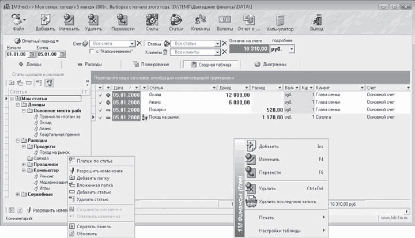Toggle checkmark on the Подарки row
415x238 pixels.
100,109
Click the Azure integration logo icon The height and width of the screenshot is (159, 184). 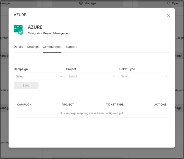19,30
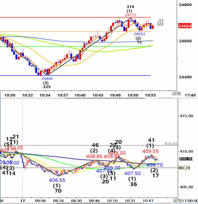This screenshot has width=198, height=204.
Task: Click the 410.87 price level label
Action: pyautogui.click(x=170, y=144)
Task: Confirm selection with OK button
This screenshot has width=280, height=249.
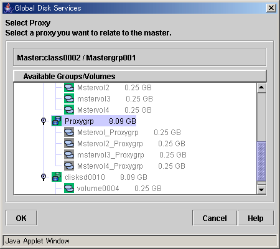Action: click(21, 218)
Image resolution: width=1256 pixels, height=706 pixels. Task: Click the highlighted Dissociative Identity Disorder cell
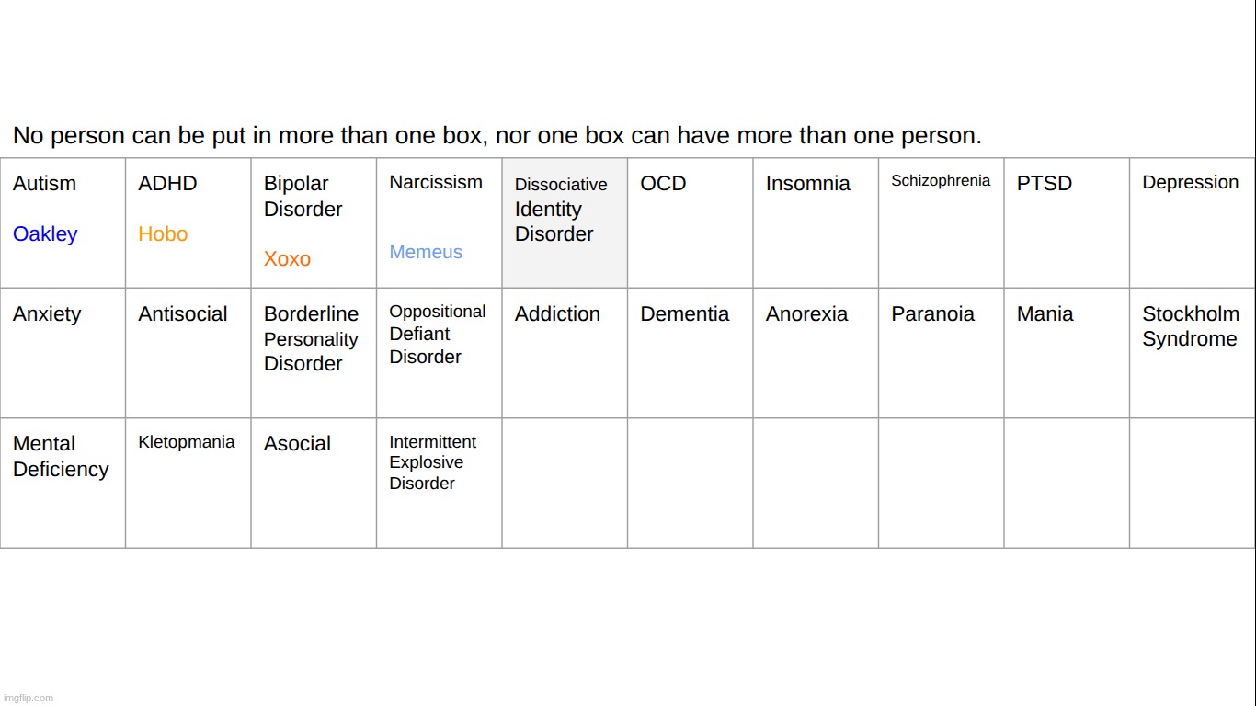click(565, 223)
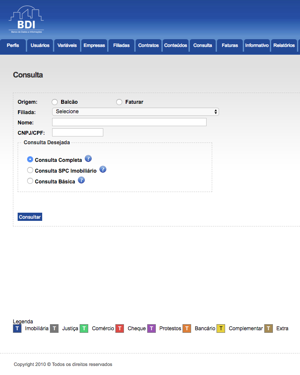The height and width of the screenshot is (375, 300).
Task: Focus the CNPJ/CPF input field
Action: (x=77, y=132)
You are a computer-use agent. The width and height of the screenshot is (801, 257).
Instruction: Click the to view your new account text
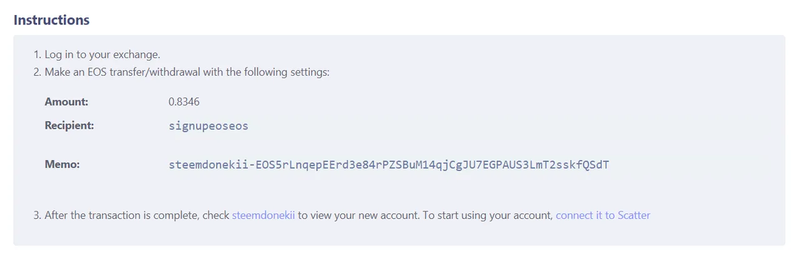(x=358, y=215)
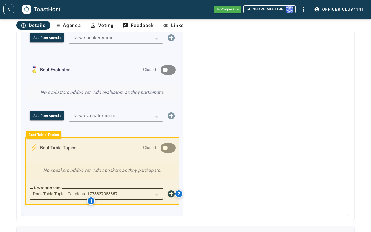Image resolution: width=371 pixels, height=232 pixels.
Task: Switch to the Agenda tab
Action: point(68,25)
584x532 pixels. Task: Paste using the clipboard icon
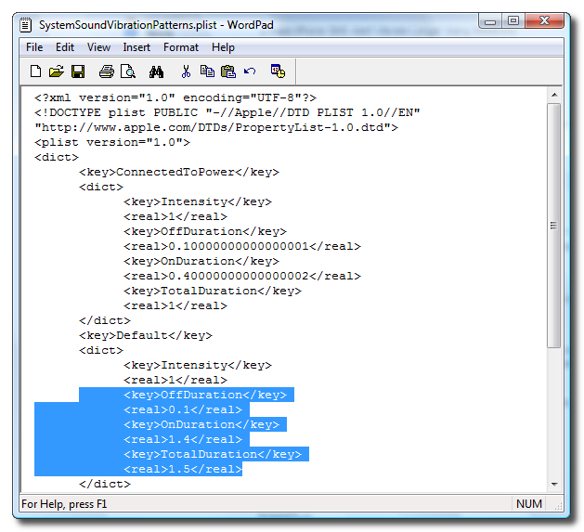(x=227, y=71)
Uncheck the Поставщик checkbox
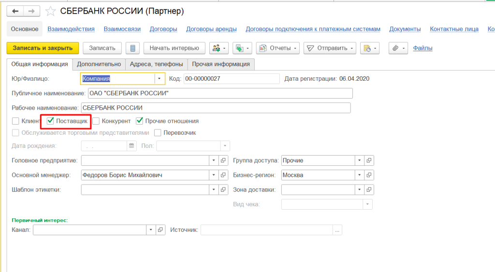 pyautogui.click(x=50, y=121)
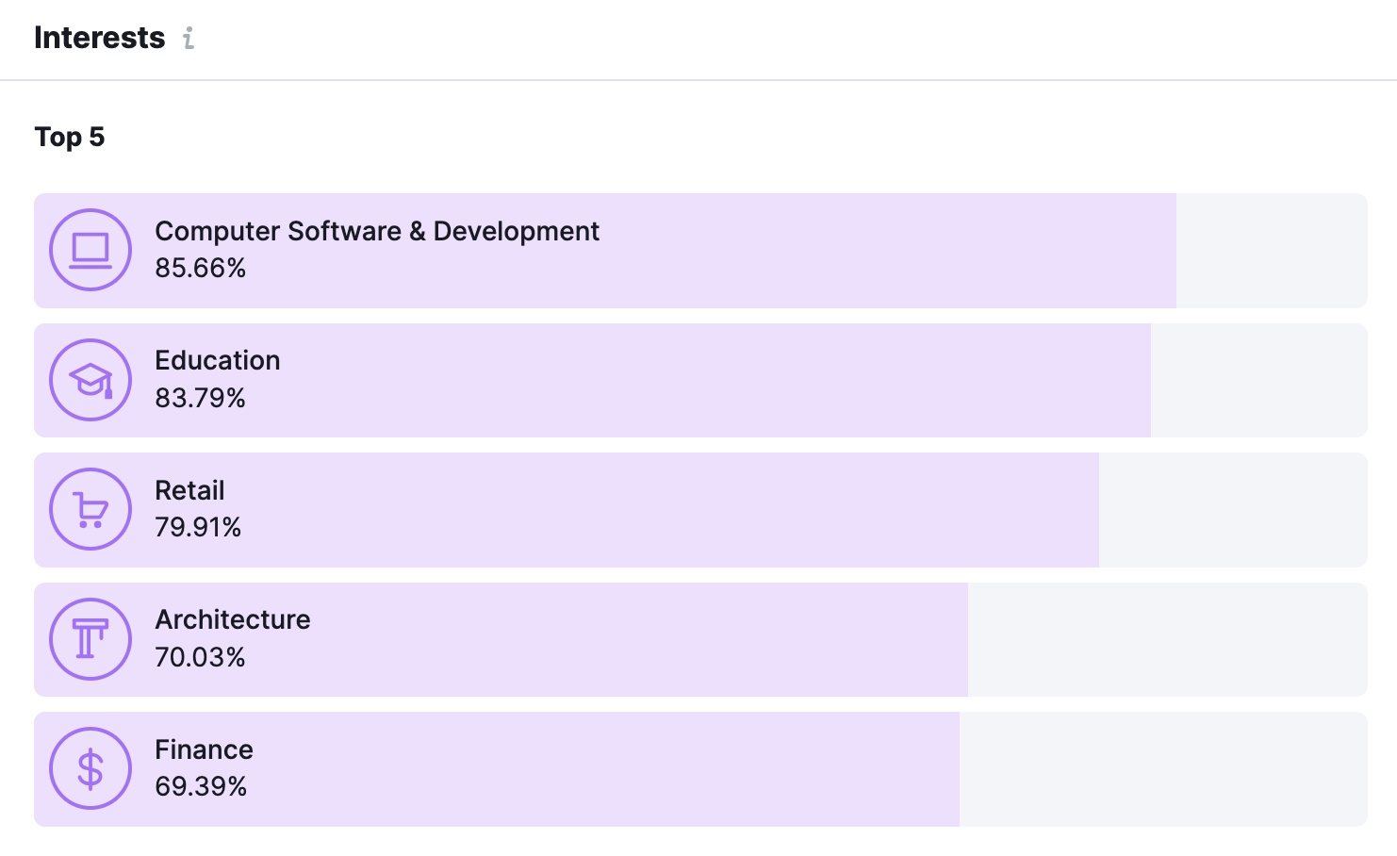
Task: Select the Finance label text
Action: pos(204,749)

···

=== EXERCISE PROMPT ===
In the listing above, find the line holding "This screenshot has width=280, height=249." and the line holding "You are a computer-use". Reproduce those two lines and all between them exactly, leaving out pictures.

=== FINISHED TASK ===
This screenshot has width=280, height=249.
Action: click(21, 218)
Image resolution: width=1256 pixels, height=706 pixels. Task: Click the highlighted Dissociative Identity Disorder cell
click(565, 223)
The height and width of the screenshot is (375, 300).
Task: Focus the CNPJ/CPF input field
Action: (x=77, y=132)
You are a computer-use agent. The width and height of the screenshot is (801, 257).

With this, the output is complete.